▸ Source records:
<<<<

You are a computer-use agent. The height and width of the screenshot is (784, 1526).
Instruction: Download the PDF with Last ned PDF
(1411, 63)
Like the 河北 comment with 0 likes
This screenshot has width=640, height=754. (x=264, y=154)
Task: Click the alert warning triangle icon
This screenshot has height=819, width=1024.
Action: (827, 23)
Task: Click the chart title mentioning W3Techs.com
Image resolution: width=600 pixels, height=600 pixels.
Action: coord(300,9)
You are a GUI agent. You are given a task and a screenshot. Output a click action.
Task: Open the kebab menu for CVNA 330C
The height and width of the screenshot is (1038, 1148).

>>>>

Could you write out every one of the items above again, line for line, without changing anything?

▸ Exercise output:
You are a computer-use agent. The height and width of the screenshot is (784, 1526).
Instruction: Download the PDF with Last ned PDF
(1411, 63)
Like the 河北 comment with 0 likes
This screenshot has width=640, height=754. (x=264, y=154)
Task: Click the alert warning triangle icon
This screenshot has height=819, width=1024.
Action: (827, 23)
Task: Click the chart title mentioning W3Techs.com
Image resolution: width=600 pixels, height=600 pixels.
Action: coord(300,9)
You are a GUI agent. You are given a task and a screenshot. Output a click action.
Task: Open the kebab menu for CVNA 330C
The height and width of the screenshot is (1038, 1148).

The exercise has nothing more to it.